Machine learning-based models present similar but also distinct limitations. Overfitting and limited generalisability of a model are limitations shared by classic regression techniques, but other issues are specific to machine learning-based models.

First, many predictive models are used to stratify the risk for the occurrence of adverse events at long-term follow-up, but the most widely used machine learning models are not able to account for time-to-event variations and censored patients, remarkably limiting their performance remarkably in this setting. Indeed, Li et al. showed that logistic regression and machine learning models that ignored censoring substantially underestimated the risk of cardiovascular events when compared with Cox proportional hazards models.45

Another limitation relates to the interpretability of some machine learning models.

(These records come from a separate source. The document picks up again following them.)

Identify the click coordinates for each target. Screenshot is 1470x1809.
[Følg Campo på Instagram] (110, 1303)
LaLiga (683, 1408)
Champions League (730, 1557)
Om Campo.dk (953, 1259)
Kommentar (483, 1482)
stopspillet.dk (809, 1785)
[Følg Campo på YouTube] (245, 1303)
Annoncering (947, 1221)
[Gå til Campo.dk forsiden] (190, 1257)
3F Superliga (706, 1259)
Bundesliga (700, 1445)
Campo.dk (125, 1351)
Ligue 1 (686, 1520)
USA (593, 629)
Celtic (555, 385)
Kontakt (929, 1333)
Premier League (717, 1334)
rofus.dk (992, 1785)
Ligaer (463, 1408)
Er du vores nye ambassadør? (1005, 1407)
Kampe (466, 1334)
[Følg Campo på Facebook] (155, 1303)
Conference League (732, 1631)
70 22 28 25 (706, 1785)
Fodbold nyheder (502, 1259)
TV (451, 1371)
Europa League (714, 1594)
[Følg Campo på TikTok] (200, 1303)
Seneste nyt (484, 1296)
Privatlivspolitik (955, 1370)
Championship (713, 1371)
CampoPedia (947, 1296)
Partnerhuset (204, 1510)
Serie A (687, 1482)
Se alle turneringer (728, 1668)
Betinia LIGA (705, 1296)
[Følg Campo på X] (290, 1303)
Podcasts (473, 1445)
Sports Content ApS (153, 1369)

An interpretable model is important when machine learning is used in critical areas, such as in clinical practice, where an understanding of the model’s logic, functionality and results is necessary. Model interpretability encompasses both the concept of ‘transparency’, which focuses on the understanding of the model and the post-hoc explanation of the results, which involves the extraction of information from a learned model.46 In this regard, the ‘black box’ concept, which refers to a predictor for which the internals are either unknown to the observer or are known but are uninterpretable by humans, might also prevent an explanation of the predictions.47 For instance, if a high number of variables and interactions are used to predict risk in a black box model, the identification of specific therapeutic targets can be challenging or impossible. This issue could have a different impact based on the specific condition that is evaluated: many current therapeutic options for patients with established coronary artery disease are largely based on their risk for ischaemic events, irrespective of the specific causative risk factors involved in their poor prognosis. Hence, the benefit provided by an incremental improvement in risk stratification in this setting is represented by the possible avoidance of unnecessary treatments in low-risk patients, limiting the use of specific therapies to patients at increased risk. Conversely, the interpretability issue is more relevant if the aim of the model is to predict the occurrence of HF, given that in this case, it is necessary to know the relevance of the therapeutic target, in order to avoid futile treatment and potential unjustified harm.

Recent studies in the novel field ‘eXplainable AI’ (XAI) have introduced a suite of techniques to overcome the limitations of black box models. Such techniques aim to produce more explainable models, enabling humans to understand and interpret the results, while maintaining high predictive performance. One of the most common techniques, referred to as saliency masking (SM), tries to explain the outcome of a black box model by identifying a subset of the input that is mainly responsible for the prediction. The rationale is to explain what a certain model depends on locally, instead of trying to understand the full mapping learned by the black box. This local explanation aims to predict the response of the predictor in the neighbourhood of a given input. For this reason, SM is defined as a summarised explanation of where the AI model ‘looks’ to make its prediction.48 A suitable example is provided by an image classification task, where SM can be used to find the salient part of an image most responsible for the model decision.49

Lastly, it should be kept in mind that association does not imply causality. Nonetheless, machine learning predictive models could help to classify patients in different risk classes and then guide prospective studies aimed at identifying causal factors and interactions, in order to determine new therapeutic targets.

Conclusion

The use of AI in cardiovascular research and daily patient care is rapidly expanding. Machine learning-based models could outperform classic regression-based models, although this advantage is potentially lost in different settings. An adequate knowledge of the basic concepts of AI is pivotal not only to understand and exploit the potential applications of these innovative techniques, but also to critically review the literature on their use.